> Work to be completed:
Only the stretch of the listing below that runs from the line with "Latronico sulle parole" through the line with "Sport & Motori (328, 111)" is to be printed, exactly and with both ends.

Segment Start: Exercise data

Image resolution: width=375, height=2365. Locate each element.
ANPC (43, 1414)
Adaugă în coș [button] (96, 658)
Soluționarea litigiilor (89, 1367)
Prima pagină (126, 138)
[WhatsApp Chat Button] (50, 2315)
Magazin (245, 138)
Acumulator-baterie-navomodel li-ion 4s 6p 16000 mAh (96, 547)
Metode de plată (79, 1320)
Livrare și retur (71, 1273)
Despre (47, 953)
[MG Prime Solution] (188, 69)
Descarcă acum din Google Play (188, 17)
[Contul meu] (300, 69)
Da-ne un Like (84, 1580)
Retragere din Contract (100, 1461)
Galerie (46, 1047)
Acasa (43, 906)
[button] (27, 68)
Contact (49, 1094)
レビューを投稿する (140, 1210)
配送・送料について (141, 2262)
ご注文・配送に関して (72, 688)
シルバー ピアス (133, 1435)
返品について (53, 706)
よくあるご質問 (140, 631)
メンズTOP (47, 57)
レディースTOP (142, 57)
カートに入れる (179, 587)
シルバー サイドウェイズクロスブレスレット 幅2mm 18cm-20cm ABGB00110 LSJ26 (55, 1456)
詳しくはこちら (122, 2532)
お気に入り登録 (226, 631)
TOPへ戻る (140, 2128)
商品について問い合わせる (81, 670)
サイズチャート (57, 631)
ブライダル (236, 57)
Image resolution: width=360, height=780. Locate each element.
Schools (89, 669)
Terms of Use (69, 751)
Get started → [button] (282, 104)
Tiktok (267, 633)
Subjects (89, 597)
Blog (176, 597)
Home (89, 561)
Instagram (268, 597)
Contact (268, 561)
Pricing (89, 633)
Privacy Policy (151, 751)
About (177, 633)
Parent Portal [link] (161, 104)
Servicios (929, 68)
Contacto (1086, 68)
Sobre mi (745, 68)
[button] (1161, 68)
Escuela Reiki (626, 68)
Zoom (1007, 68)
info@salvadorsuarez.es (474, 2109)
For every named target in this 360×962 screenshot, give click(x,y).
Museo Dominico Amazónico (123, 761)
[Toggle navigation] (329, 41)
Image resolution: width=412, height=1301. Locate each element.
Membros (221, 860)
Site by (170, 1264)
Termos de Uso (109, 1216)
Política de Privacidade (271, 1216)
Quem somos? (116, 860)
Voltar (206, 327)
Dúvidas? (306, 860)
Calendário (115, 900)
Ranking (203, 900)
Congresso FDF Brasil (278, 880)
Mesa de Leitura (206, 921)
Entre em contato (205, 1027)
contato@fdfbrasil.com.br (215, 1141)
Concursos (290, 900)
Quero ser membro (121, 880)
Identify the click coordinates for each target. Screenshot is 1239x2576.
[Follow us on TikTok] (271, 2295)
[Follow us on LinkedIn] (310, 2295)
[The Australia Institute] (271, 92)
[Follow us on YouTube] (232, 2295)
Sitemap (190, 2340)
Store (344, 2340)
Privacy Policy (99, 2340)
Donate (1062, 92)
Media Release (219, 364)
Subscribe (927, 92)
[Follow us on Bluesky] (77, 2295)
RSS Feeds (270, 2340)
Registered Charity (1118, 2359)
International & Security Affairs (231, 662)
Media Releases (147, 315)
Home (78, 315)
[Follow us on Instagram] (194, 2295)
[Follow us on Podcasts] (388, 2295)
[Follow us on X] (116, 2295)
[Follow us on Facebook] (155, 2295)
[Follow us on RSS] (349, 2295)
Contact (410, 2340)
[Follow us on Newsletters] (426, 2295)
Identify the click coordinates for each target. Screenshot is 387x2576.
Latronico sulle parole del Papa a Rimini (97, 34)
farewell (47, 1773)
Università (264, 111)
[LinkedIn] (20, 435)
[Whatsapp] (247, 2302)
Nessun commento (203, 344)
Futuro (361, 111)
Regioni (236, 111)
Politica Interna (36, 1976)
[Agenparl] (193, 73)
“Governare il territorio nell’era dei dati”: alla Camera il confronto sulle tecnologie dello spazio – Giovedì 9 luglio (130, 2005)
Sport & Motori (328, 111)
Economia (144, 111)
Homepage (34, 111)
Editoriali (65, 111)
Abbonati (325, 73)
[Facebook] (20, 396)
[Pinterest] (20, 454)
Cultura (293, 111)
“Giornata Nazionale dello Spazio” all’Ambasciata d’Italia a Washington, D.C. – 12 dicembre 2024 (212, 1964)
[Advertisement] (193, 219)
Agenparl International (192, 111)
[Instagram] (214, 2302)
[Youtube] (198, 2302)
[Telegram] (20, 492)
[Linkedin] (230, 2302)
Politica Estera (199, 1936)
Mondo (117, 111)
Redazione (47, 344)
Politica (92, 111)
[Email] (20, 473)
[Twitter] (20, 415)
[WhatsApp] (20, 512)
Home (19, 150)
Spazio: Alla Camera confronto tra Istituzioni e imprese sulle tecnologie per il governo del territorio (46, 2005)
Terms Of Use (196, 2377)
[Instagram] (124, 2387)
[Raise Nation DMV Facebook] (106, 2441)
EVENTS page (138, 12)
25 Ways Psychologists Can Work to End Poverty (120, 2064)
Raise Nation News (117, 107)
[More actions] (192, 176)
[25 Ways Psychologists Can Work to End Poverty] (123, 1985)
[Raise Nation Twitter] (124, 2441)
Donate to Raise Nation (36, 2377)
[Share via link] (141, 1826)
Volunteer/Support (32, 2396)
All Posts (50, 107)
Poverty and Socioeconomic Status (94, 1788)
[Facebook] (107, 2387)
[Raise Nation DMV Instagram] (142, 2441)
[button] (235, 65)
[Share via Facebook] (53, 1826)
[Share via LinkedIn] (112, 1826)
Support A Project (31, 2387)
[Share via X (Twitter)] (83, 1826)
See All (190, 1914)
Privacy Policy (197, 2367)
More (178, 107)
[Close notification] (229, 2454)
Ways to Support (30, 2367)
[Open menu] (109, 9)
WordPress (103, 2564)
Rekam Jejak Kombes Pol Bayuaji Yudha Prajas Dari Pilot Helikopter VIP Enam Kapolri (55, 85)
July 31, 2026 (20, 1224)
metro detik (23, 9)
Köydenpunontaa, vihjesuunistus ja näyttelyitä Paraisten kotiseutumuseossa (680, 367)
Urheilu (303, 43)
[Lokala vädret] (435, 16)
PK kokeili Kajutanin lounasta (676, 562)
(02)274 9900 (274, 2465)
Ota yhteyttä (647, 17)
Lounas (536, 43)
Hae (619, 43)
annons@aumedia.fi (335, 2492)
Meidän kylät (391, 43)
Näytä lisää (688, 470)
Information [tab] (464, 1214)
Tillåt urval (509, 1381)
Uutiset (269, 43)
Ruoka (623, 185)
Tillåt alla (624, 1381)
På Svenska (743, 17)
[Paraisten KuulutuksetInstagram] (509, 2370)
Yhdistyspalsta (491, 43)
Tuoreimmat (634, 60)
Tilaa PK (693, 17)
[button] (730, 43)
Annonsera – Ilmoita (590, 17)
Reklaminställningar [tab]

Segment End: Exercise data

> Response to the task:
Latronico sulle parole del Papa a Rimini (97, 34)
farewell (47, 1773)
Università (264, 111)
[LinkedIn] (20, 435)
[Whatsapp] (247, 2302)
Nessun commento (203, 344)
Futuro (361, 111)
Regioni (236, 111)
Politica Interna (36, 1976)
[Agenparl] (193, 73)
“Governare il territorio nell’era dei dati”: alla Camera il confronto sulle tecnologie dello spazio – Giovedì 9 luglio (130, 2005)
Sport & Motori (328, 111)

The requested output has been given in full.